5 Home Repairs To Do While It's Hot

Last Updated Jul 21, 2011 3:12 PM EDT

While most of the country roasts this week under a heat dome, what's one home-improvement project to consider? Insulating the attic.

Sounds crazy. But if you're into scoring off-peak deals, hiring a professional to insulate under the roof during the summer months could save you big. Expect discounts of a few hundred bucks off a job that often tops $2,000 or more, according to Lou Manfredini (below), Ace Hardware's Home Expert and radio personality.

That's just one job that you can do for less during the summer months, Manfredini says. And I get hooked on deals like this, especially anything that saves on my electric bill. So what else could we do now? (I thought I was a genius for calling a local chimney sweep during July -- until I got the bad news my fireplace and chimney aren't safe and need a lot of repairs.)

I'm a little late on getting the HVAC system serviced. Right now, any contractor who knows anything about cooling is getting slammed with emergency calls from people whose A.C. is on the blink. But had I called back in the spring for a heating system tune-up (most people wait until fall), the technician could also have made sure the AC was running optimally. It needs to be 70 degrees or higher for that check. "Heating and cooling companies tend to be a little slower when it's not a huge heat wave, in the late spring and early summer," Manfredini says. "I know in Chicago that a normal service call for a cleaning check is $129, but in the early spring, many companies offer a $45 coupon."
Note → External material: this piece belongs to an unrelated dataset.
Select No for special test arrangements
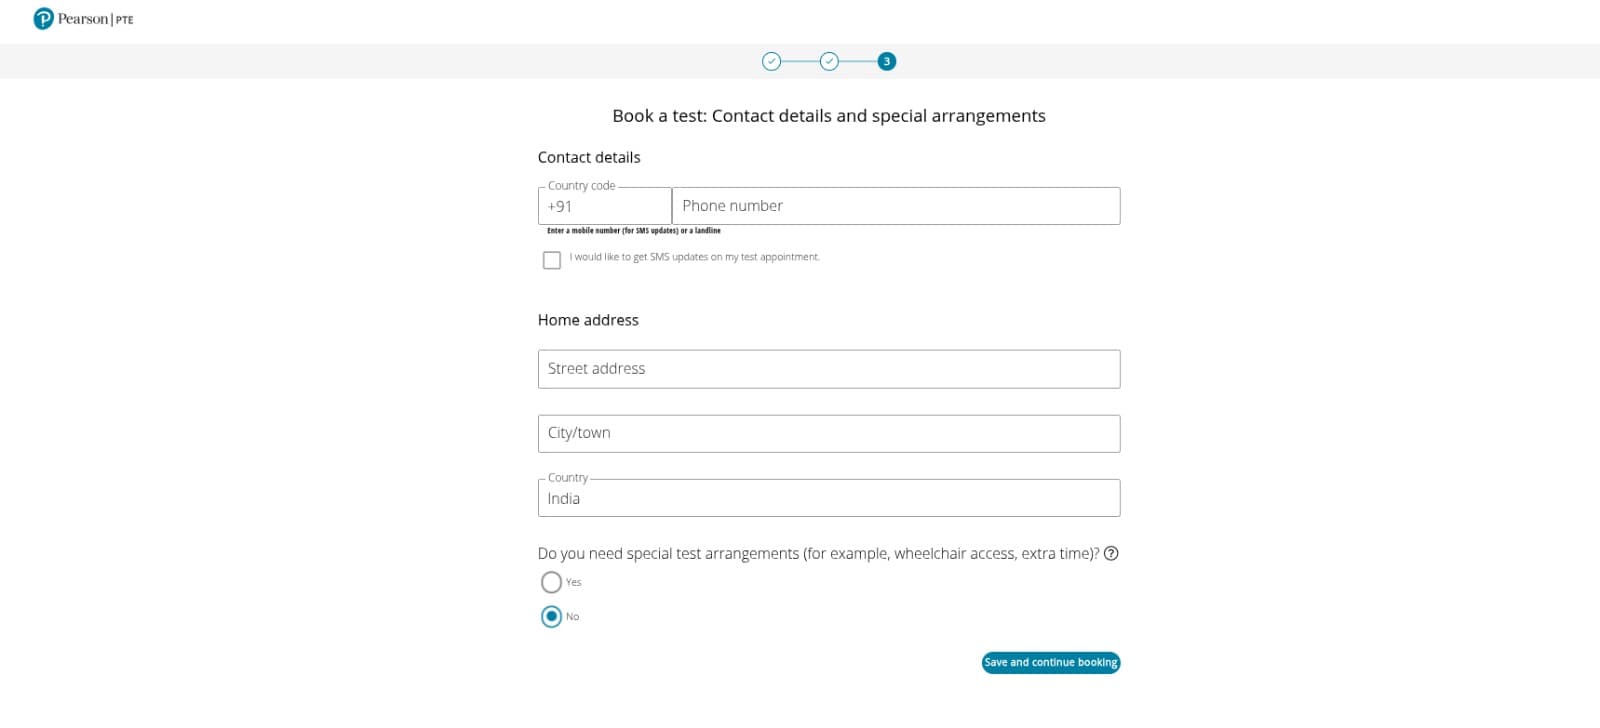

Looks like I missed that one, unless temperatures moderate for a few weeks. I'll mark my calendar for next April. Two other warm weather must-dos? Sealing driveway and sidewalk cracks (about $10 for concrete or asphalt patch) before the ice and moisture of the winter enlarge the cracks and force you to redo the entire surface.

Same goes, Manfredini says, with painting around windows and doors. You don't need to have the whole exterior painted, but if you notice peeling paint on the trim, you should fix it now. "If you leave that bare wood unattended to, the additional moisture during the winter months can start to infiltrate the wall space and create tons of damage," he says. A little bit of scraping, priming and painting could fix that, and it's too cold to work on the windows in the winter. What will you need? A gallon of exterior primer, a gallon of paint, a scraper, a paint brush and a little sandpaper. Says Manfredini: "All in, you're not spending $100."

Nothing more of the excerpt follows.